The teaser, which can be viewed here, shows Bilbo Baggins (played by Martin Freeman) reflecting on how one day he will remember everything that happened on his long journey since he ran out of his door in Bag End. He will remember the good, the bad, those ho survived, and those that did not. As Bilbo says this, we are treated to images of some of the other characters, including the elf maiden Tauriel (played by Evangeline Lily) and the wizard Gandalf the Gray (played by Sir Ian McKellen), as they appear to be readying themselves for a major battle. We also get a glimpse of the dragon Smaug (played by Benedict Cumberbatch) sacking the village of Lake Town, and the aftermath of this tragedy the following morning.
The the trailer begins a montage of shots cut to an audio sample from The Lord of the Rings: The Return of the King of the hobbit Peregrin "Pippin" Took (played by Billy Boyd) singing a song "The Edge of Night", which was partially adapted from Tolkien's poem "A Walking Song" from the novel, albeit used in a significantly different context. The song was sung by Pippin to Denethor, the Stewart of Gondor, for the Stewart's amusement; however the melody itself, while brief, is powerful and haunting as Pippin sings about dark times and how "All shall fade" in the battle against Mordor. Inter cut to Pippin singing this song was Faramir, the Stewart's son, throwing his life away at his father;s request in a hopeless attempt to retake the fallen city of Osgiliath, a battle in which Faramir nearly looses his life.

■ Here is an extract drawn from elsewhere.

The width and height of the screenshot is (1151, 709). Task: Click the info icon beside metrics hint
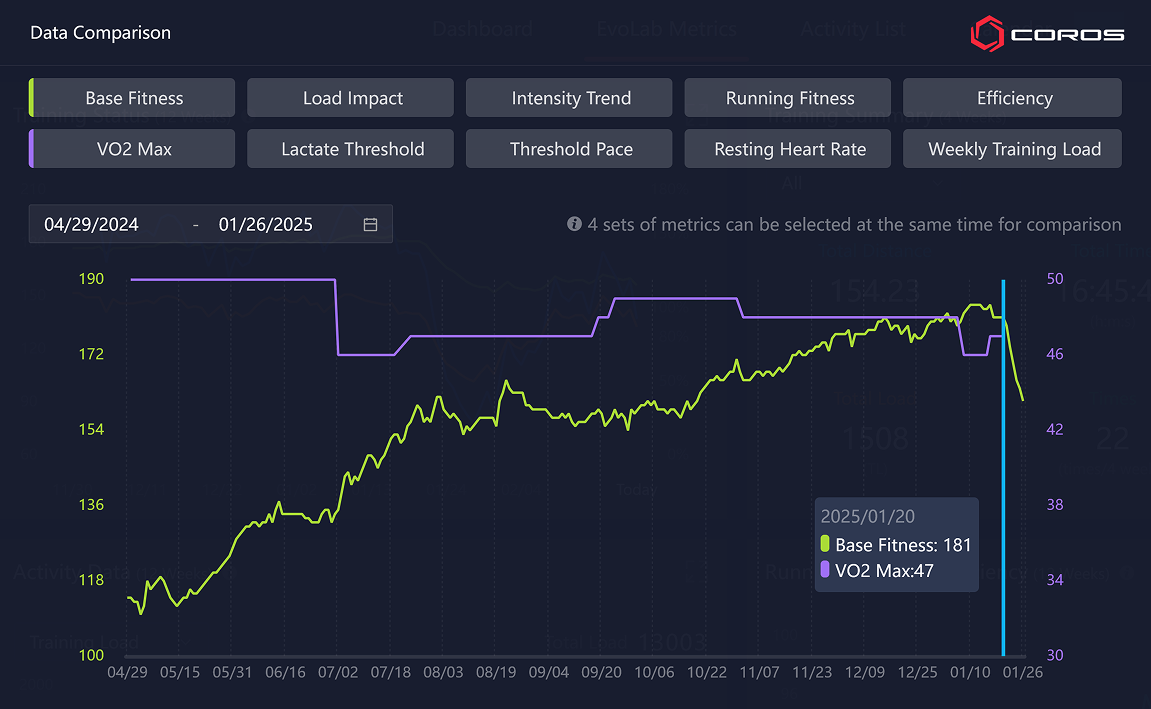tap(574, 225)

Incidentally, the first line of Pippin's song, "Home is behind, the world ahead," is said by Gandalf early on in the first film of the Hobbit series, An Unexpected Journey, making he song's use for this teaser for the final film oddly fitting.
As for the footage we see over the song, we see villagers taking to the mountains they flee the smoldering Lake Town, the Company of Dwarves working to repair damage done to Erebor in their battle with Smaug, a contemplating Bard the Bowman (played by Luke Evans), Legolas's father Thranduil (played by Lee Pace) walking through a ruined site, a image of Galadriel (played by Cate Blanchett) kissing the seemingly fallen Gandalf in grief (supposedly within Dol Guldur, where Gandalf was last seen imprisoned in The Desolation of Smaug), the dwarves walking through their halls of gold as Thorin (played by Richard Armitage) grows more and more consumed with greed, and all thirteen of our dwarves marching in full armor, prepared for the battle that awaits them. We then see Legolas (played by Orlando Bloom) apparently conversing with Bard, then the army of Lake Town parting way for Bard once he is in their presence (which, if you are a fan of the book, you will have an idea why). After a curious shot of what appears to be the dwarves driving a animal-drawn carriage across the ice (which is then attacked by wargs), we see Bard ask, "Will you have peace, or war?", to which Thorin, in full armor of a Dwarvish king proclaims, "I will have war!" The rest of the montage is dynamic shots of the battle itself as three sides--dwarves, elves, men--all come to blows, meanwhile another, greater force, an massive army of orcs, march to the battle themselves; there is even a brief flash of the Eye of Sauron before the song ends. The teaser concluded with Thorin before his company of dwarves, asking them "Will you follow me, one last time?" as we see a few final shots of Legolas and Tauriel, Gandalf, and of course Bilbo.
This trailer does it's job very well in little time. It it fully aware that the end in upon us and that, since this final chapter in essentially all about one massive battle, it makes it clear that a lot of loss and death are about to come. The use of Pippin's song from The Return of the King was brilliant for how it's sets the proper tone, its brief length, and even the self-referential reason mentioned above. Say what you will about this trilogy and how it is bloated, overly long and perhaps fails to live up to the standards of The Lord of the Rings trilogy, but it cannot be denied that this final installment is promising a lot for fans. Let's all cross our fingers and hope it delivers.
The Hobbit: The Battle of the Five Armies is slated for release in the United States on December 17, 2014.